A mammoth new bureaucracy will be tempted to direct resources based on political considerations, rather than sound economics. For Democrats this might mean overinvestment in environmental projects.
For Republicans, workers might be used for building a border wall. NGOs and local public bodies themselves will be falling over themselves to grab government funds for projects they would have undertaken any way. But an under-considered effect is how it would affect the perception of work. If jobs are guaranteed and performance not judged on a commercial basis, then conscientiousness on the job is likely to fall.
No doubt some people would much prefer to be doing something, anything, rather than nothing.
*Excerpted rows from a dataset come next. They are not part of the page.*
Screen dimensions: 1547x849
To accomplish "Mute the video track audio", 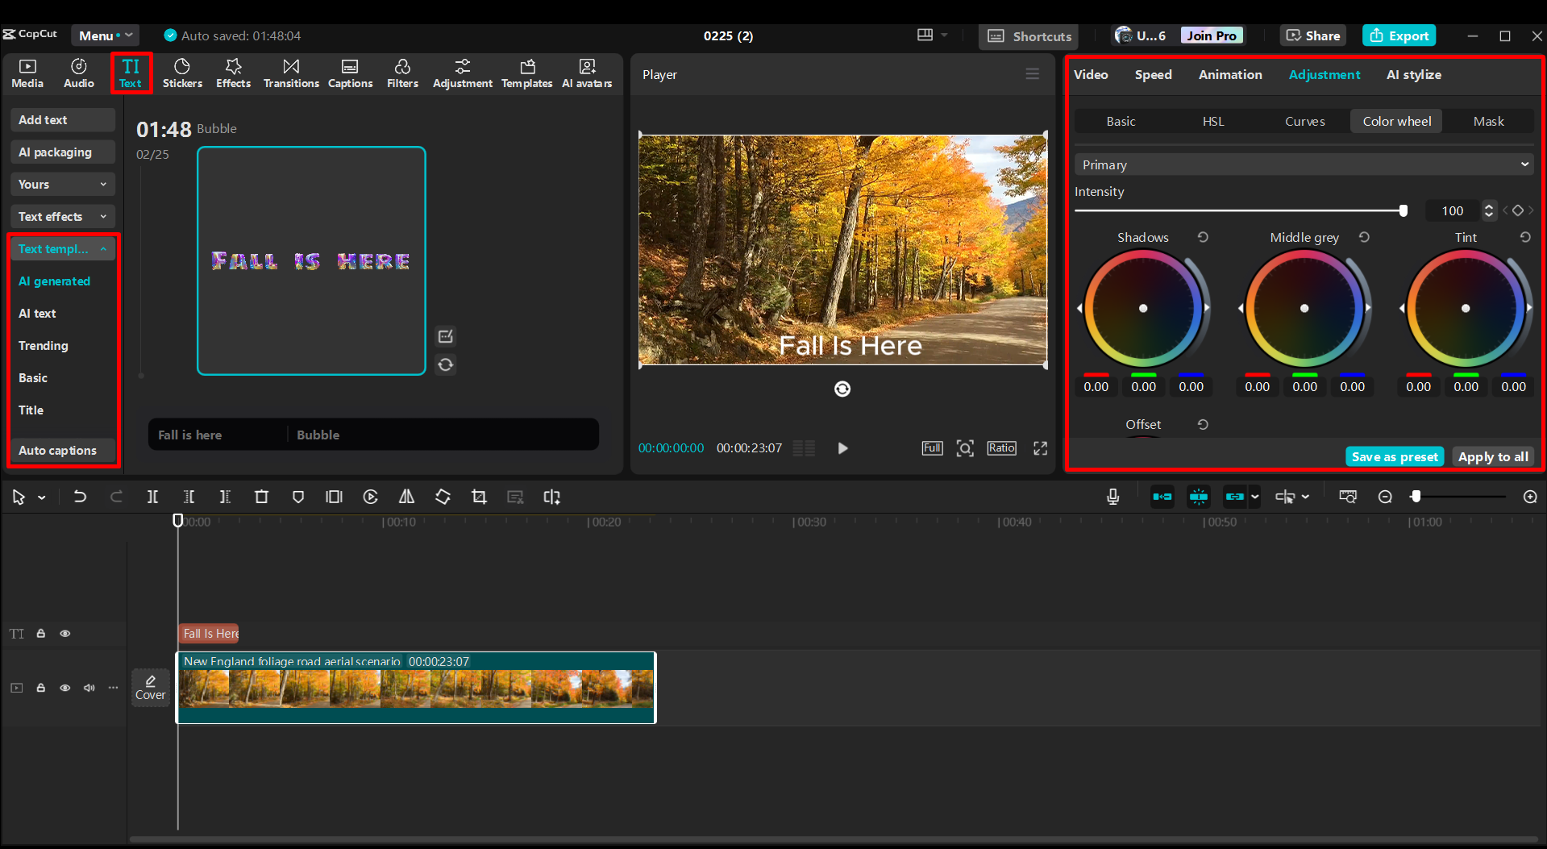I will coord(89,688).
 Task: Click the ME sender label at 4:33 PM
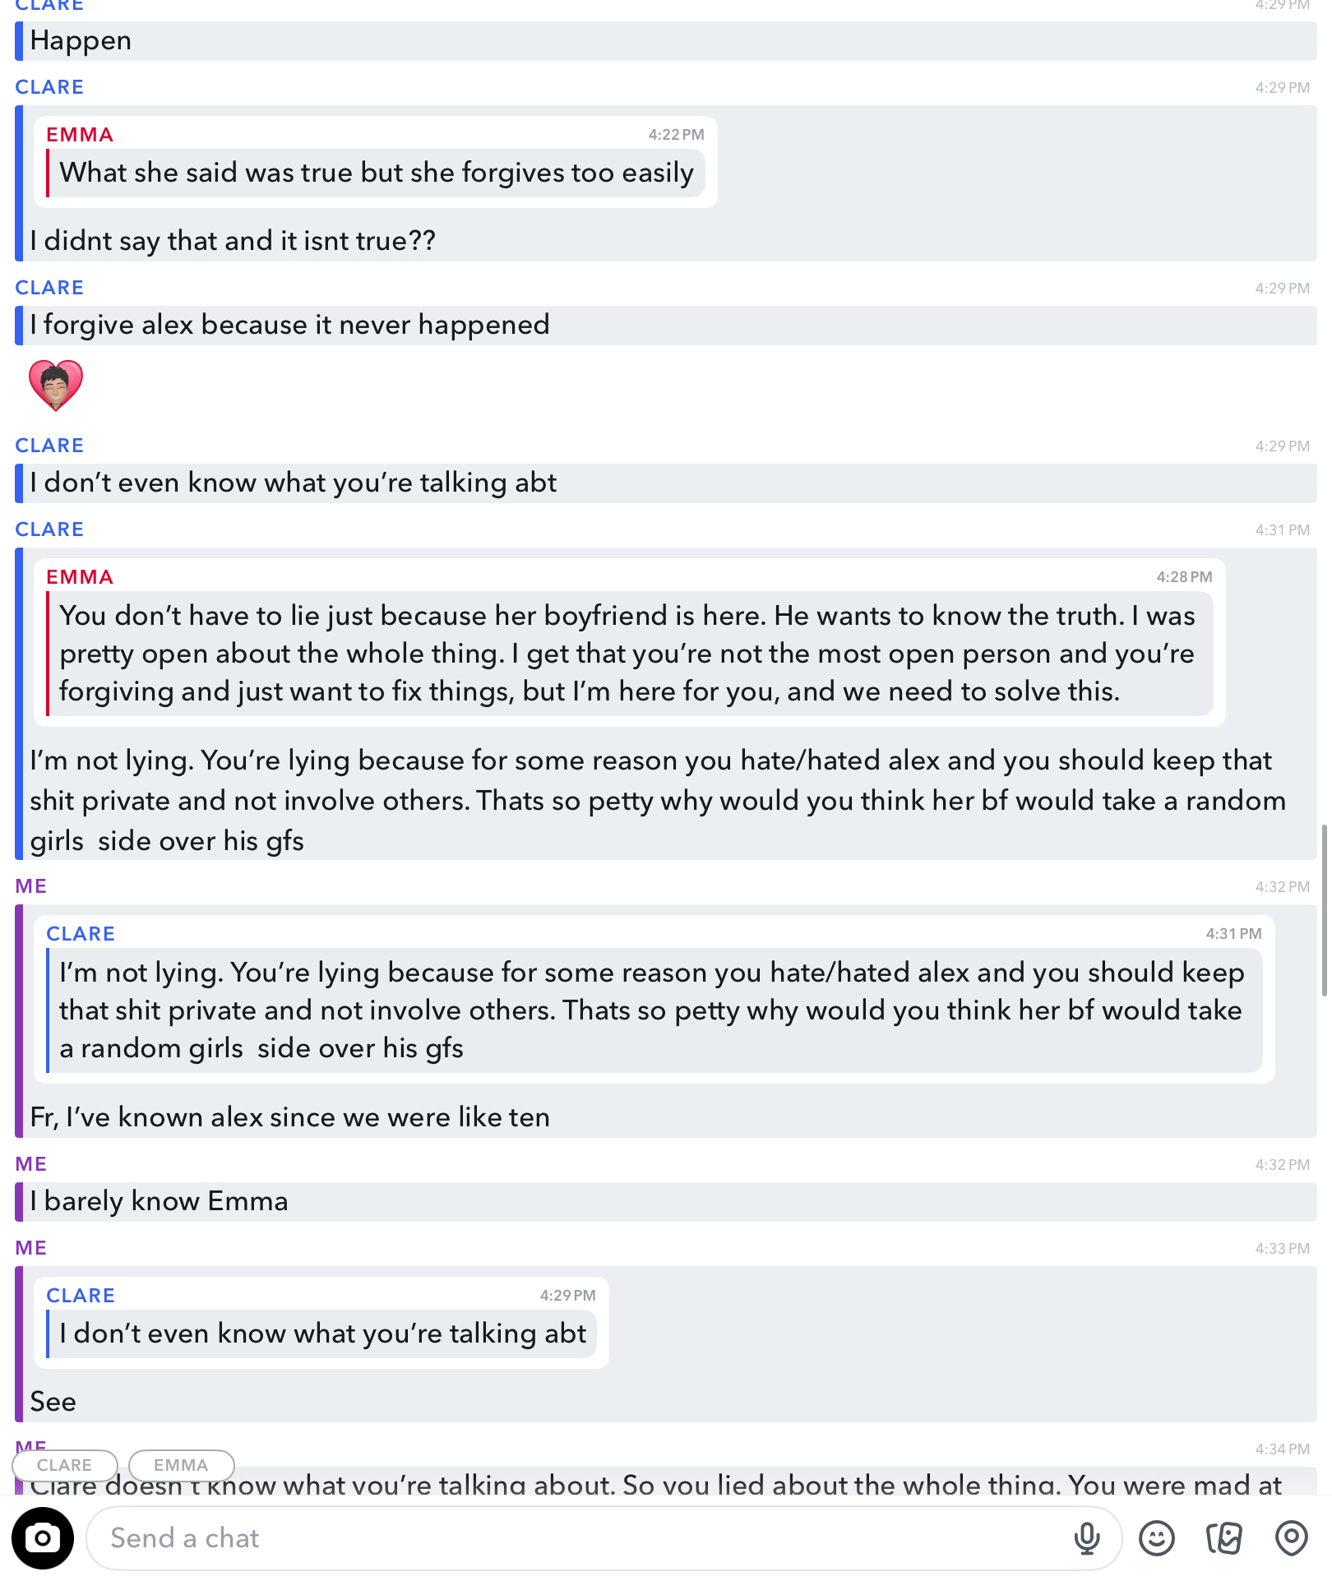pos(31,1248)
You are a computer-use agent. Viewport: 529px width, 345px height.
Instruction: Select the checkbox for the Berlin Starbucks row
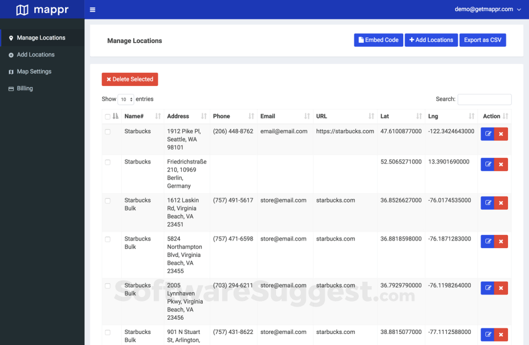pos(107,162)
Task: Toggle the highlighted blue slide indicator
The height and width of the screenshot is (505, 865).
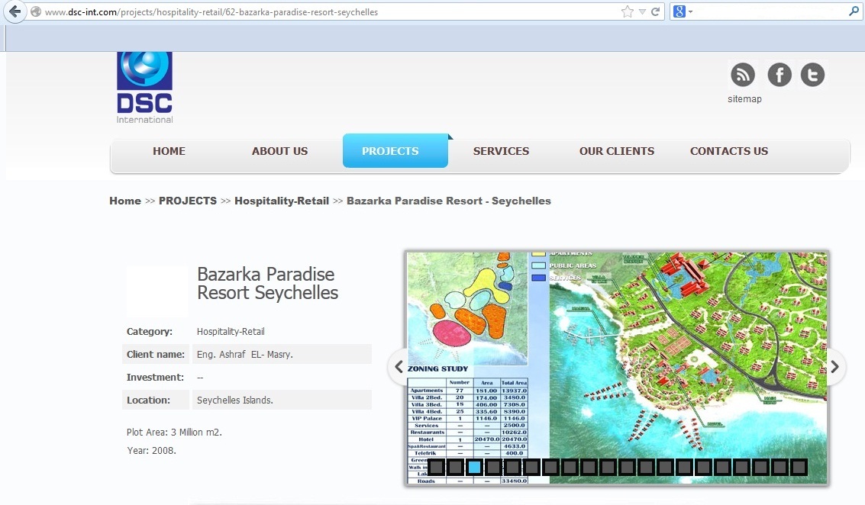Action: [474, 466]
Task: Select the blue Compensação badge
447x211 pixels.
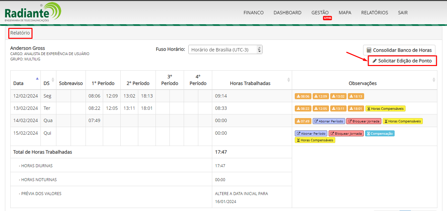Action: point(380,133)
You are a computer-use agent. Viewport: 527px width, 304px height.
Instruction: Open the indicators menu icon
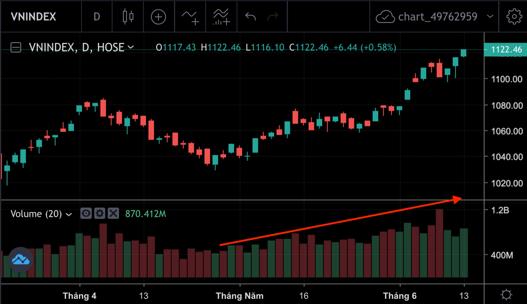(x=190, y=17)
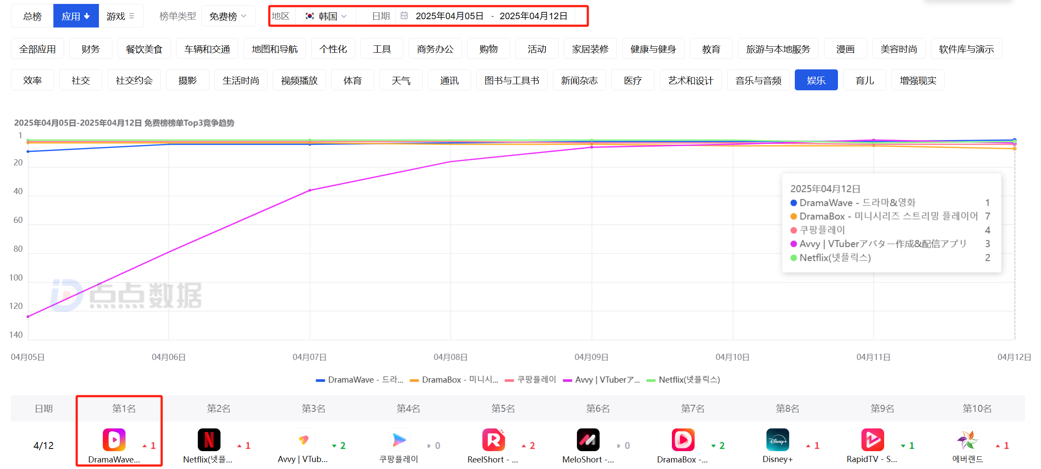The width and height of the screenshot is (1041, 469).
Task: Toggle the DramaWave series in chart legend
Action: tap(359, 380)
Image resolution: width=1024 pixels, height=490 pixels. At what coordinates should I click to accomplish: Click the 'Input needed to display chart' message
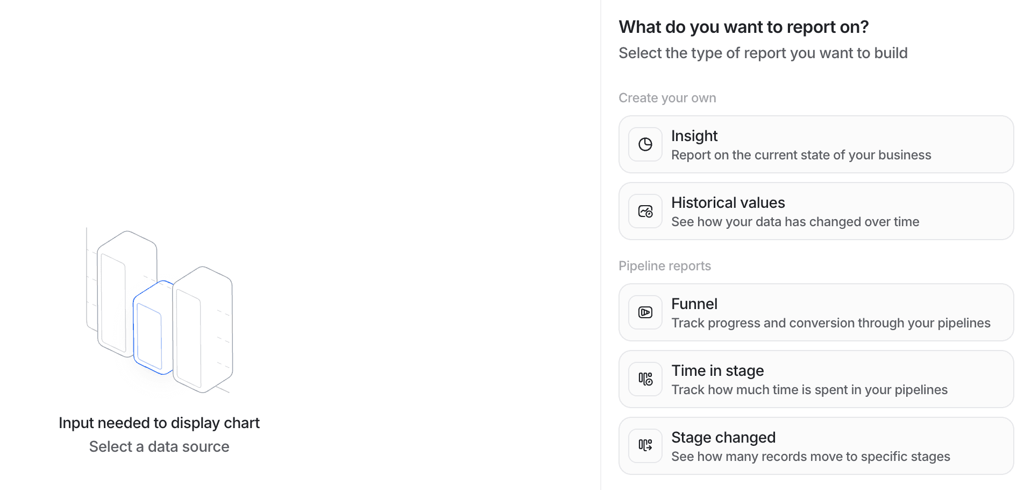tap(159, 423)
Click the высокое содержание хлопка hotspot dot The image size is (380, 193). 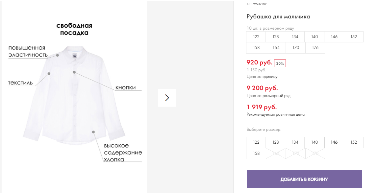coord(93,132)
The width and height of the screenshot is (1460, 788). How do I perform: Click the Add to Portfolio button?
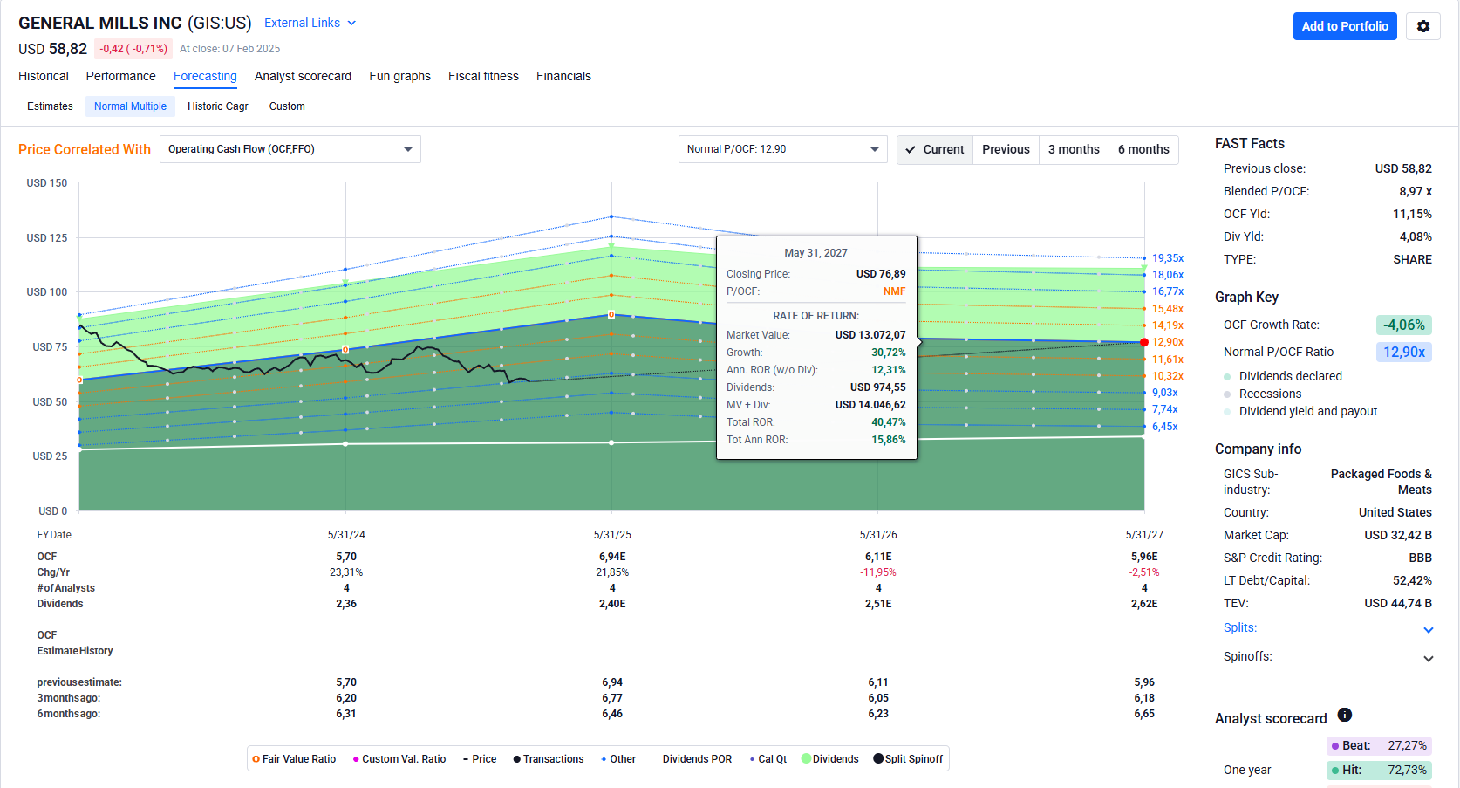(x=1344, y=26)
And arguably this programme would combine the conservative taste for workfare with the Left wing cause of higher minimum wages and work standards. But part of the fulfilment one gets from productive activity is the very fact that it is a demanded service or production. Any government absorbing so many workers would doubtless have to employ many of them in meaningless make-work schemes. Would that really make the workers feel valued?
In short, a jobs guarantee, though well-intentioned, would be a hugely risky overhaul of the labour market to solve a real, yet modest, problem. Not only would it be costly for taxpayers, but it would profoundly change the very concept of what work is about in ways we probably can’t even envisage.
Let’s hope this grand new Left wing idea is one Jeremy Corbyn will ignore.